Interchange in California

The Judge Harry Pregerson Interchange is a five-level stack interchange near the Athens and Watts communities of Los Angeles, California. It is the interchange of the following routes:

The interchange permits traffic entering the interchange in all directions to exit in all directions (unlike, for example, the Hollywood Split and East Los Angeles Interchange). The interchange also contains Metro C Line tracks, direct HOV and Metro ExpressLanes connectors, the Harbor Transitway, and the Harbor Freeway station for the C Line and the Transitway, all of which contribute to the towering, imposing structure for which the interchange is known.

The interchange is over 130 ft high. Opened with Interstate 105 in 1993, the interchange is named after Harry Pregerson, a longtime federal judge who presided over the lawsuit concerning the I-105 freeway's construction.

==Layout==
Motorists entering the interchange on the freeway trunks from all directions have freedom to exit the interchange in all possible directions of travel (i.e., it is a complete interchange). Nearly all ramps are direct (an inherent advantage of the stack interchange design) and can be driven at near-mainline speeds if not congested; the main exception is the ramp from northbound I-110 to westbound I-105, which is a cloverleaf loop.

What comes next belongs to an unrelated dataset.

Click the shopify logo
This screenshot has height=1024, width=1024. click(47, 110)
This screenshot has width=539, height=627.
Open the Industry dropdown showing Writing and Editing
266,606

Traffic using the interchange's left-side connectors between the I-105 carpool (HOV) lanes and the I-110 Metro ExpressLanes (high-occupancy toll (HOT) lanes) is more restricted. Motorists entering eastbound or westbound on the I-105 HOV lanes may connect to the northbound I-110 HOT lanes. Motorists entering the interchange on the southbound I-110 HOT lanes may connect to either the eastbound or westbound I-105 HOV lanes, while motorists entering northbound on the I-110 HOT lanes do not have direct HOV connectors to I-105 and may only continue northbound. HOV/HOT drivers wishing to connect to a direction of travel for which there is no direct left-side connector must exit the HOV/HOT lane at a designated entry/exit point before the interchange and use the mainline connectors, as is typical for HOV lanes in Southern California.

===Public transit===

The interchange also houses the Harbor Freeway Metro station which jointly serves the Metro C Line light rail and Harbor Transitway bus corridor, which travel down the medians of I-105 and I-110, respectively.

==History==
As described in a 1989 Los Angeles Times article, the interchange, connecting the existing I-110 with the new I-105 (then called the Century Freeway), was designed to be "biggest, tallest, most costly traffic structure yet built by California Department of Transportation" and "the first time the state's traffic engineers have integrated three modes of transportation--light-rail trains, high-occupancy vehicles and individual cars--into one giant intersection".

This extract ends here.